Fragment of a Satirical Poem, entitled, Good Sort of People.

Durovernum; with other Poems.

John Chalk Claris


Four satirical Spenserians on the perfidy of the female sex: "Some have seen faults, — (Swift's Strephon saw some too) | Yet have they graced each amorous harper's song, | Have been be-goddessed and be-graced so long, | That Heaven forbid, I of their praise should stint them."
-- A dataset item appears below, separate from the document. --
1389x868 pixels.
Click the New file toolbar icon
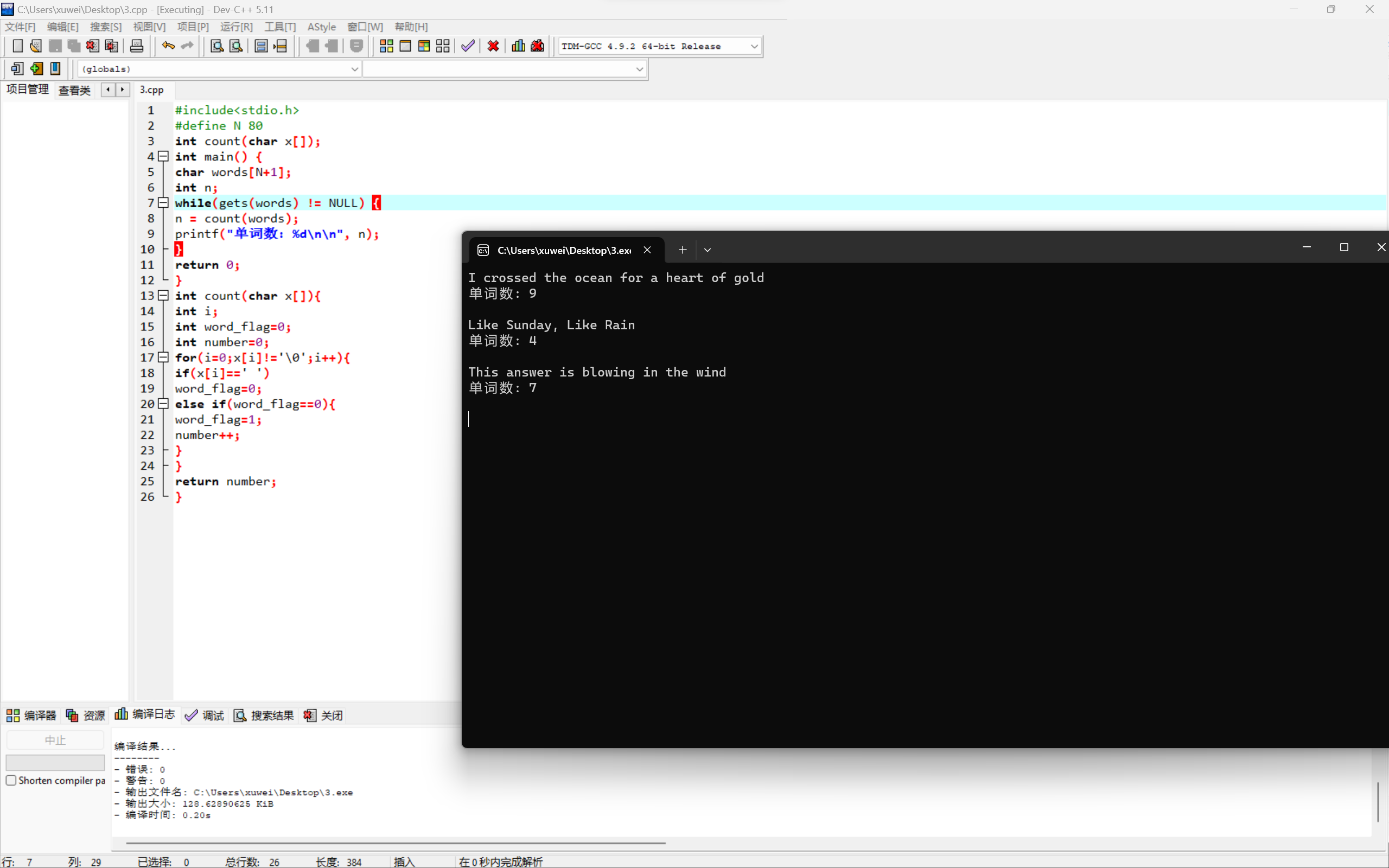pyautogui.click(x=17, y=46)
Thomas Dudley Fosbroke [who might have been describing the poems of Claris]: "Lord Byron's [poetry] is a gorgeous ore, splendid as a fairy grotto, but it is a heap, a 'rudis indigestaque moles,' and a very bad exemplar; for though it may be made a very fine thing in the hands of an Enchanter, every man is not a Conjuror, and an attempt to imitate him has often produced only a heap of rubbish, not fine things drawn out of a diamond mine of Genius, but mere earth from a gravel-pit, of a humble, every man's understanding; not wheeled in the car of a deity, a chariot of the sun; but in a homely barrow, the lowliest of the vehicle tribe. Mr. Neele avoids this, by giving us a versification, properly so called, founded on correct taste" in Gentleman's Magazine 93 (1823) i 622-23.
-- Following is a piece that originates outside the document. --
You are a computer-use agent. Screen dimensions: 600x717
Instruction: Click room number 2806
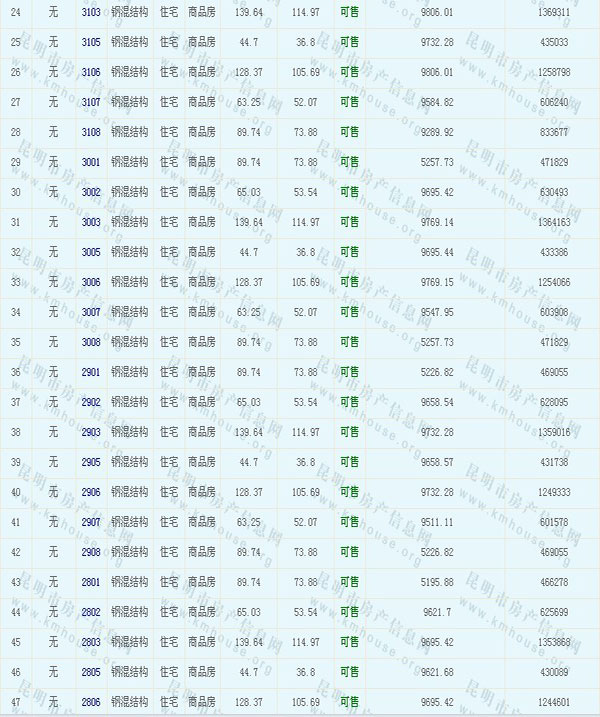[x=90, y=703]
The things which circle round an evening fire,
The sage, by turns, will envy and despise;
They look no farther than the day's desire,
And daily life possesses in their eyes
Such interest and importance, as supplies
The cravings of all thought, and to the brim
Fills up the measure of their faculties;
They feel their being in each healthful limb,
No cheek is pale with thought, no eye with study dim.

Theirs is that better wisdom which can reap
Joy or content from every passing hour;
They smile and know not why, or if they weep,
Their tears are transient as a summer shower.
What are to them the passions, and their power?
Their hate is folly — their love idleness—
In Misery's hovel or in Pleasure's bower,
Scarce wakes the torpid heart; yet not the less
They in their petty world hope, fear, torment, and bless.

———*———*———*———*———*———

Here the spruced lover, with a fond grimace,
Turns tenderly to some sweet simpering she;
Calls up a rapture in his foolish face,
And stares on hers with apelike ecstacy.
Ah! happy pair, may ye for ever be
Happy as now! for me, I would not shake
Your trusting faith in Love's divinity;
Too happy, if the spell may never break.—
If bliss be but a dream, why should we ever wake?

Here "lovely Woman" has the homage due;
The "softer sex!" that bright and angel throng!
Some have seen faults, — (Swift's Strephon saw some too)
Yet have they graced each amorous harper's song,
Have been be-goddessed and be-graced so long,
That Heaven forbid, I of their praise should stint them,
True, I've some notions — but perhaps 'twere wrong—
So though in conversation I might hint them,
Nothing shall e'er induce the modest Muse to print them.